* **PROBLEMS TO WORK ON**
(1) Reproduce, from the clinic-visit post, the passage that begins at the words "The whole visit" and stops after the words "makes it happen!".
(2) For each statement below, say whether the clinic-visit post agrees with it, answering yes or no and quoting the deciding words of the post: (a) The writer decided to switch to the other clinic in town. (b) The writer took 2.5 mg of femara rather than 5. (c) The sperm bank is supposed to deliver a minimum of 10 million sperm.

* **TEXT UNDER STUDY**

Apparently miracles do happen! She talked, she listened, she explained, she debated. After all the efforts I had made to switch to the other clinic in town, I have decided to stay put.
I even learned something new, because I requested that they split my donor vials of sperm so I could do double the amount of "try's" before I run out of Sage's donor.
Every time I have gone in for my insemination they have given me a sperm count - 27 million, 75 million, etc. But what they were actually quoting me, was sperm per unit (centiliter ?) - and in a vial there is only half a unit. The time they told me 20 million was actually only 19 and a half - so I was delivered less than 10 million sperm and would have qualified for a rebate from the sperm bank - because they are supposed to deliver a minimum of 10 million!
So i had to explain the importance of communication. I then went forth and told her how in this regard I should actually explain that when I got pregnant with Sage - I didn't exactly take the drugs quite how they were prescribed - and gave my reasonings. She took it great, and with interest.
I explained how I took only 2.5 mg or femara rather than 5, earlier injections of gonal F (didn't say I had consulted with 3 other RE's), and my reasonings for wishing to take less ovarial next time (I felt it nearly caused my ovaries to hemorrhage.) I then explained how I believed that the progesterone supplementation had not been good for me - she agreed to test me when / if I get pregnant, and supplement me with some other form of progesterone should I need it.
The whole visit was extraordinary. I don't know What has happened in her life to make her so different, but I liked it and decided to go with the flow. We also ended on a very upscale note when she explained to me how important it was that I do stop doing natural cycles because of the percentage of people she see's with no obvious reason for infertility, and the first time they do a medicated cycle they get pregnant. She explained how the boosting of the hormones increases the blood flow, and just makes it happen!

* **AVAILABLE DATA**
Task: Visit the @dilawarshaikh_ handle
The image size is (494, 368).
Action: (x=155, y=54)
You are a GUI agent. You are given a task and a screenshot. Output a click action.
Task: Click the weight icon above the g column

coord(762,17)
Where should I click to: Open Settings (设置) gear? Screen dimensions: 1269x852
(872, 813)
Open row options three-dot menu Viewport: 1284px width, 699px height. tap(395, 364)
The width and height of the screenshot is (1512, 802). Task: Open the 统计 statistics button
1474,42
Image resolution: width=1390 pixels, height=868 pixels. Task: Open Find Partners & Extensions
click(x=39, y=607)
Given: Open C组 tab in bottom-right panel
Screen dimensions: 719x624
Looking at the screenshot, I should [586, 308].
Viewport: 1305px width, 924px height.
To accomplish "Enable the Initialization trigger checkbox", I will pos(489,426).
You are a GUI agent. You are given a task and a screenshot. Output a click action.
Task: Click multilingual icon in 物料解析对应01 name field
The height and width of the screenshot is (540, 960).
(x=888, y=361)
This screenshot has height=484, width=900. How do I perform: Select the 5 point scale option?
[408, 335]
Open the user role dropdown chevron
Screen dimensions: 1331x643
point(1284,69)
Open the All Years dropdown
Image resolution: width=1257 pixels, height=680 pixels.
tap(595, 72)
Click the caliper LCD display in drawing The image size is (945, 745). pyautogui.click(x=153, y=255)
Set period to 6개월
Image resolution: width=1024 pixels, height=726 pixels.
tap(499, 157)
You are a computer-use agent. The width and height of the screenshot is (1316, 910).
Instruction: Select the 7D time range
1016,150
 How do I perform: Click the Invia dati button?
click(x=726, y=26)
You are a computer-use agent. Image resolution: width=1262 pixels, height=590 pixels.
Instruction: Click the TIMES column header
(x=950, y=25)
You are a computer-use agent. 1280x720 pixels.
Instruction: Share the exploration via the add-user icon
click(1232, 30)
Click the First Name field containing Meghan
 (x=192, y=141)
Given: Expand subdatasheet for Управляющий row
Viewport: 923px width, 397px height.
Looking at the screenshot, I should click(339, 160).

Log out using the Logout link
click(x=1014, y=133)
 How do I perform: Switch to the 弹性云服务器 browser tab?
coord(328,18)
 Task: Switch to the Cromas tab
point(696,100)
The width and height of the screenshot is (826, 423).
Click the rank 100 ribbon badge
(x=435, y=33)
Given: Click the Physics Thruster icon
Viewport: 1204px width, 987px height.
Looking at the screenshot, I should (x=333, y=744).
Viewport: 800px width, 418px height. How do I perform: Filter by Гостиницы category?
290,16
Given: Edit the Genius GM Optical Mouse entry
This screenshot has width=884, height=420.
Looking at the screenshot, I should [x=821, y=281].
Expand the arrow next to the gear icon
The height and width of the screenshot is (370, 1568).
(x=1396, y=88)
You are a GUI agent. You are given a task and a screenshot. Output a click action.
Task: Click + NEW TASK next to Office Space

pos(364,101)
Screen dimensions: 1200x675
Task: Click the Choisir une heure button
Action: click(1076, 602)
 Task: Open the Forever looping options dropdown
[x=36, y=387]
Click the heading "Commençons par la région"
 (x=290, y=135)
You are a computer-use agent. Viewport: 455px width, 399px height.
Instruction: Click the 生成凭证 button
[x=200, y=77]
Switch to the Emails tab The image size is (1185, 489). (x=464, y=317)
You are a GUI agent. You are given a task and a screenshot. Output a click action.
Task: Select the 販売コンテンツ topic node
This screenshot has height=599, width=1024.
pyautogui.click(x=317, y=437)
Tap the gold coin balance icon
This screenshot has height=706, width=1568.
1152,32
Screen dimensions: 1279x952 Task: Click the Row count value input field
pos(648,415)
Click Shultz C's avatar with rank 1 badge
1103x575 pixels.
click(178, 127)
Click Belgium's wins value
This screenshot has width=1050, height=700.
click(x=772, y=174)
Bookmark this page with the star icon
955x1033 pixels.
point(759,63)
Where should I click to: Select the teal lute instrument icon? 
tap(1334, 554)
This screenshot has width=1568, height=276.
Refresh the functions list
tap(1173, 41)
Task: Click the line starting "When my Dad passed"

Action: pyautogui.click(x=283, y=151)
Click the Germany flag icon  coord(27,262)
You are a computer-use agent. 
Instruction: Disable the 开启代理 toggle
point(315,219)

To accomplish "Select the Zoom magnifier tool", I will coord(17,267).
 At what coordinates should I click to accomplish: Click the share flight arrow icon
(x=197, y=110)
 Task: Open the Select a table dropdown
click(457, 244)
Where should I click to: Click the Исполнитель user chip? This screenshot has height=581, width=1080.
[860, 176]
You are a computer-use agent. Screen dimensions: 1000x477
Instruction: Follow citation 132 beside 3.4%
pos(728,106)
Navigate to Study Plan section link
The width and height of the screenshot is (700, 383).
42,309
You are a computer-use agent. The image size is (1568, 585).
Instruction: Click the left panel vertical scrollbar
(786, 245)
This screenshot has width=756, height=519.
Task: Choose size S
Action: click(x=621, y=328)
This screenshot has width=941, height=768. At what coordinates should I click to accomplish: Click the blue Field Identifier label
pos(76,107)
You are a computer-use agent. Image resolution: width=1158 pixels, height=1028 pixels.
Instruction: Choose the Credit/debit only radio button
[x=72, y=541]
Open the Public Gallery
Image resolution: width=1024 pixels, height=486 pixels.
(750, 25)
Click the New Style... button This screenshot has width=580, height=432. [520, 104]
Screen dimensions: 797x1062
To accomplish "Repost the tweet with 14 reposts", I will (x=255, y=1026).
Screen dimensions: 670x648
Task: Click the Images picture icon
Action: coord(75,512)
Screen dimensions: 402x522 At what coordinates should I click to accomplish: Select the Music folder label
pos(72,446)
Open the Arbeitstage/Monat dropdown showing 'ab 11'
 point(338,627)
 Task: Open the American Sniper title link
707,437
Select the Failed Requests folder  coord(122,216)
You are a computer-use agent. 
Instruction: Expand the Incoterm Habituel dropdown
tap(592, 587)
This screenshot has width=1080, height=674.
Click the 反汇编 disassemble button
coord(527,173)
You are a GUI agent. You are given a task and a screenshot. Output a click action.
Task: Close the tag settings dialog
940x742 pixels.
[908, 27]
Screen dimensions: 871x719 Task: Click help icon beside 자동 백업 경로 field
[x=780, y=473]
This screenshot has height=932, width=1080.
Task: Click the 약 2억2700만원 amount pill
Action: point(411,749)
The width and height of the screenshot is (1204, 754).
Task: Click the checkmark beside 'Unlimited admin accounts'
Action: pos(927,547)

* **EXPECTED RESULTS**
(1)
The whole visit was extraordinary. I don't know What has happened in her life to make her so different, but I liked it and decided to go with the flow. We also ended on a very upscale note when she explained to me how important it was that I do stop doing natural cycles because of the percentage of people she see's with no obvious reason for infertility, and the first time they do a medicated cycle they get pregnant. She explained how the boosting of the hormones increases the blood flow, and just makes it happen!

(2)
(a) No: "I have decided to stay put."
(b) Yes: "I took only 2.5 mg or femara rather than 5"
(c) Yes: "because they are supposed to deliver a minimum of 10 million!"